Methods: The mMRC and CAT were mailed to a randomly selected sample of 4,000 Medicare members aged >40 years, diagnosed with COPD (≥2 encounters with International Classification of Dis­eases-9th Edition Clinical Modification: 491.xx, 492.xx, 496.xx, ≥30 days apart). The exacerbations and exacerbation-related costs were collected from claims data during 365-day post-survey after exclusion of members lost to follow-up or with cancer, organ transplant, or pregnancy. A logistic regression model estimated the predictive value of exacerbation history and symptomatology on exacerbations during follow-up, and a generalized linear model with log link and gamma distribution estimated the predictive value of exacerbation history and symptomatology on exacerbation-related costs.
Results: Among a total of 1,159 members who returned the survey, a 66% (765) completion rate was observed. Mean (standard deviation) age among survey completers was 72.0 (8.3), 53.7% female and 91.2% white. Odds ratios for having post-index exacerbations were 3.06, 4.55, and 16.28 times for members with 1, 2, and ≥3 pre-index exacerbations, respectively, relative to members with 0 pre-index exacerbations (P<0.001 for all). The odds ratio for high vs low symptoms using CAT was 2.51 (P<0.001). Similarly, exacerbation-related costs were 73% higher with each incremental pre-index exacerbation, and over four fold higher for high- vs low-symptom patients using CAT (each P<0.001).
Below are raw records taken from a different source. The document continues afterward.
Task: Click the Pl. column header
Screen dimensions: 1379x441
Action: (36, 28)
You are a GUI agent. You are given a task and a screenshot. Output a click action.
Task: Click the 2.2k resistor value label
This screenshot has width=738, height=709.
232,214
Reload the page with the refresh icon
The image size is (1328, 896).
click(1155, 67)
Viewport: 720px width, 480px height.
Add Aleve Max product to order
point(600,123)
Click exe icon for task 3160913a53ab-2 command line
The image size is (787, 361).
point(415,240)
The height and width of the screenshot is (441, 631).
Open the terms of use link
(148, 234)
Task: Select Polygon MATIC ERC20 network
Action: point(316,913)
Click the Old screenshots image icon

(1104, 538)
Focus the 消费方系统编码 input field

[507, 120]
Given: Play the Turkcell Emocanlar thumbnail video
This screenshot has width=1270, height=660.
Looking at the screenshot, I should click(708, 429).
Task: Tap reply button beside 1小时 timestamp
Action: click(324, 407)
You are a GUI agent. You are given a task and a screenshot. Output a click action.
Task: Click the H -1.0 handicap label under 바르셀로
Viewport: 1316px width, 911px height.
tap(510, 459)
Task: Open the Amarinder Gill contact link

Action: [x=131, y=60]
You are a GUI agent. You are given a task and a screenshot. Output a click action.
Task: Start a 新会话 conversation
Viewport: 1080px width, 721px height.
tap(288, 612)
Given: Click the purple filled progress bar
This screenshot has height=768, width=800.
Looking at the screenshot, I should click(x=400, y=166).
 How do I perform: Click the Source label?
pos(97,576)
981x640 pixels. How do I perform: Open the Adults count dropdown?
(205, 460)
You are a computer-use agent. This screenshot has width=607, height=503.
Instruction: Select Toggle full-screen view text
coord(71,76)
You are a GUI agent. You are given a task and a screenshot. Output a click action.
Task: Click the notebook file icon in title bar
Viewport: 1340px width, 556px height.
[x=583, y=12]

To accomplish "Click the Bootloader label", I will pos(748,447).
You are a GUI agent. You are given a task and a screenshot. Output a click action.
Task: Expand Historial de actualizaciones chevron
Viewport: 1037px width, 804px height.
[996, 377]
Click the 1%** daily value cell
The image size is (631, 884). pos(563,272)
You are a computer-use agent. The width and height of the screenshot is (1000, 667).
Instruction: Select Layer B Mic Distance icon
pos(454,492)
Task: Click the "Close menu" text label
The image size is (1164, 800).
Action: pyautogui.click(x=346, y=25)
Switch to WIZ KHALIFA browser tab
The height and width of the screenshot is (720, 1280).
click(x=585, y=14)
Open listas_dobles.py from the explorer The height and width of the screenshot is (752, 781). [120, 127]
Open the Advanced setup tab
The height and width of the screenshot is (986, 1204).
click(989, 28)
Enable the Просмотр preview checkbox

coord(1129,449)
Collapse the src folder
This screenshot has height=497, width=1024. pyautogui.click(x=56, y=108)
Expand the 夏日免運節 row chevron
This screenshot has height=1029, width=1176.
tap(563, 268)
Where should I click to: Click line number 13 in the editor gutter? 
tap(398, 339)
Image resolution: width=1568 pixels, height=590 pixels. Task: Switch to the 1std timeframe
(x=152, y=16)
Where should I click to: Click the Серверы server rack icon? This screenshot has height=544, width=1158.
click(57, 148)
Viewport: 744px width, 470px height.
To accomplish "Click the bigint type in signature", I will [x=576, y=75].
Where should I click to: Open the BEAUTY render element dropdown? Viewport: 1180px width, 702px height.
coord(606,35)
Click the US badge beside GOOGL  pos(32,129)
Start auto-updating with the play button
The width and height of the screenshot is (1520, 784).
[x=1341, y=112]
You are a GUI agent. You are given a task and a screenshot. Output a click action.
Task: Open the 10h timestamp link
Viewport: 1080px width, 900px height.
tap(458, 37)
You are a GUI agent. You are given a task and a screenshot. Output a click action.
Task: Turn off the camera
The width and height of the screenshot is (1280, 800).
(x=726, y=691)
The symptoms using mMRC were not statistically significant in either model (P>0.10).
Conclusion: The patient-reported symptoms contribute important information related to future COPD exacerbations and exacerbation-related costs beyond that explained by exacerbation history.

Keywords: Global initiative for chronic Obstructive Lung Disease, COPD symptomatology, exacerbations, exacerbation-related cost, survey data

Introduction

COPD is a major public health problem due to its high incidence and related morbidity and mortality.13 A diagnosis of COPD was reported for 6.3% of adults aged 18 years and older in the USA in 2011,4 and the disease was more prevalent in older age groups and in women more than men.5 However, fewer than half of Americans with airflow obstruction have actually received a diagnosis of COPD, and a severe undertreatment has been observed for those with a diagnosis of the disease.6,7 Chronic lower respiratory diseases are the third leading cause of death in the USA and pose significant health and economic burdens on society.8 The direct and indirect costs of COPD were estimated at a total of $36 billion for the year 2010,9 with hospitalizations due to severe exacerbations accounting for the majority of medical costs.10,11

Patients with COPD have a progressive condition in which airflow is consistently obstructed making it difficult for them to breathe.12,13 These patients may experience an acute worsening of respiratory symptoms such as elevated sputum volume, purulence, and dyspnea, which is defined as an exacerbation.1416 Exacerbations are often associated with acute health care utilization, such as emergency room visits and hospitalizations. In addition, associated with COPD progression, exacerbations accelerate the rate of decline in lung function as measured by forced expiratory volume in 1 second (FEV1).12,17

The Global initiative for chronic Obstructive Lung Disease (GOLD) has historically provided guidelines for COPD assessment and treatment purely on the basis of the degree of airflow limitation as measured by spirometry.18 The patients with COPD have been classified into severity stages I–IV on the basis of post-bronchodilator FEV1. More recently, however, the GOLD guidelines have been expanded to recommend a combined assessment of COPD severity, which includes both symptomatology using the modified Medical Research Council (mMRC) score or COPD assessment test (CAT) score, as well as risk as determined by the degree of airflow obstruction and exacerbation history.19 While there is great interest in incorporating symptomatology into overall COPD assessment, little is known about how responses to questions in these two instruments are associated with the relative severity of COPD outcomes among the respondents.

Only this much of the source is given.